**TEXT**:
Diffusion Models

What

Diffusion models are a class of generative models that learn to generate data by reversing a gradual noising process. Starting from pure Gaussian noise, they iteratively denoise to produce images, audio, video, or other data. Currently the dominant paradigm for image generation, surpassing GANs in quality and training stability.

The Two Processes

Forward Process (q)

Adds Gaussian noise to data over T timesteps until the data is indistinguishable from noise:

x_0 (real image) → x_1 → x_2 → ... → x_T (pure noise)

At each step: x_t = sqrt(1-β_t) * x_{t-1} + sqrt(β_t) * ε

where β_t increases from ~10⁻⁴ to ~0.02 (noise schedule). After ~1000 steps, x_T is isotropic Gaussian noise.

Key property: since the noise schedule is known, any x_t can be sampled directly from x_0 in closed form (no iterative simulation needed).

Reverse Process (p_θ)

A neural network learns to reverse this process — denoising:

x_T (noise) → x_{T-1} → x_{T-2} → ... → x_0 (generated image)

The network is trained to predict the noise ε_θ(x_t, t) that was added at timestep t. Given this prediction, we can compute x_{t-1}.

Training Objective

The network is trained to minimize:

L = E_{t, x_0, ε} [||ε - ε_θ(x_t, t)||²]

This is essentially mean squared error between true noise and predicted noise. Surprisingly simple — works extremely well.

Key Architectural Choices

U-Net backbone (original DDPM)

The denoising network is a U-Net with:

  • Downsampling / upsampling path with skip connections
  • Self-attention layers at low resolutions
  • Time embedding (sinusoidal or learned) conditioning on timestep

DiT: Diffusion Transformer (2023)

The shift from U-Net to transformer backbone:

  • Patchify the image (like ViT) into tokens
  • Apply standard transformer blocks with cross-attention on timestep and conditioning
  • Conditioning via adaptive layer norm (AdaLN)

DiT scales better with compute than U-Net, and larger DiT models consistently outperform smaller ones. This parallels the transformer scaling story in NLP.

Paper: Scalable Diffusion Models with Transformers

Latent Diffusion (Stable Diffusion)

Running diffusion in pixel space is expensive for high-resolution images (512×512 = 262K tokens). Latent diffusion compresses to a smaller latent space first:

Image → Encoder → latent z (e.g., 64×64×4 for SD) → diffuse in latent → Decoder → image

The VAE encoder compresses 8× spatially. Diffusion operates on 64×64 latents instead of 512×512 pixels — ~64× fewer tokens, massive speedup.

**PROBLEM DETAILS**:
Answer these questions from the text on diffusion models:
1. Over what range does β_t increase in the noise schedule?
2. Through what mechanism does DiT apply conditioning?
3. By what factor does the VAE encoder compress images spatially in latent diffusion?

**GIVEN DATA**:
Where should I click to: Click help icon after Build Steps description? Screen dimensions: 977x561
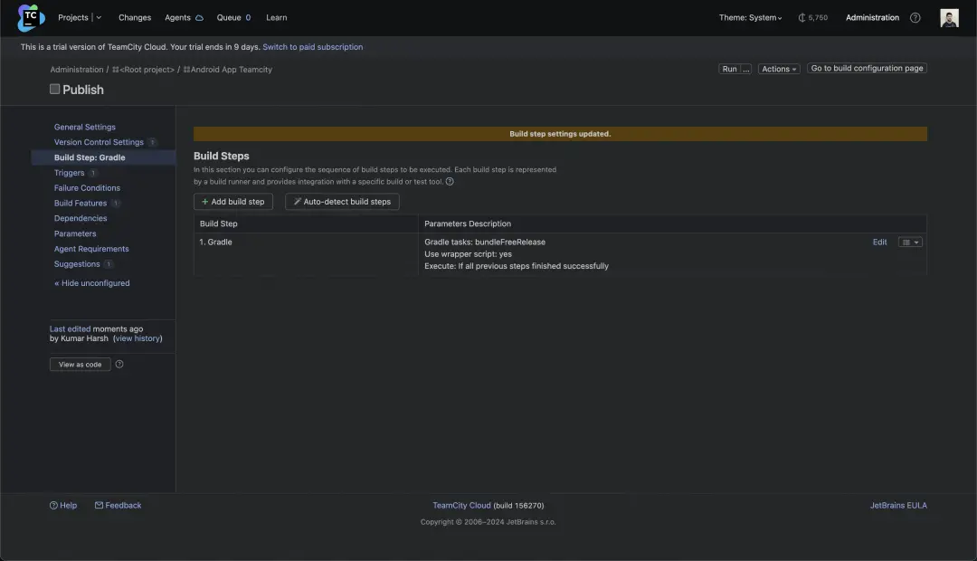[450, 181]
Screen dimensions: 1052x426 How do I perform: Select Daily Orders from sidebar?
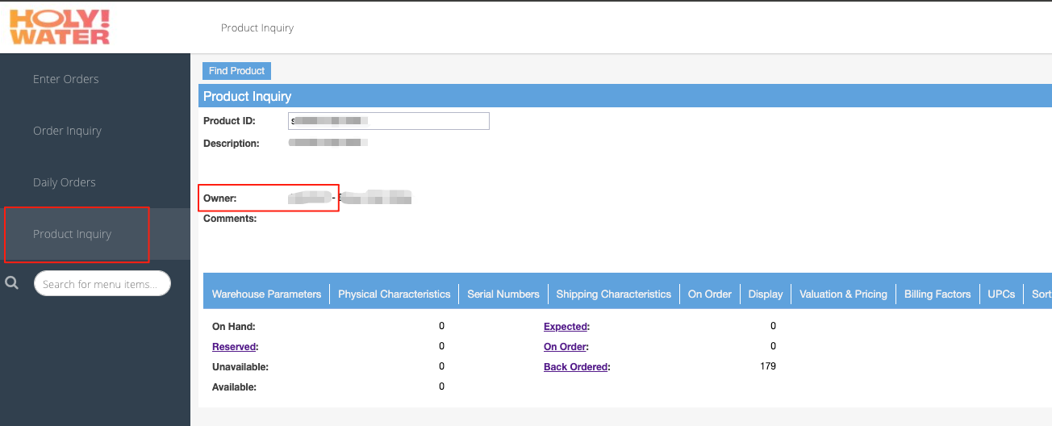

**ANSWER SPACE**:
1. From about 10⁻⁴ to about 0.02.
2. Adaptive layer norm (AdaLN).
3. 8×.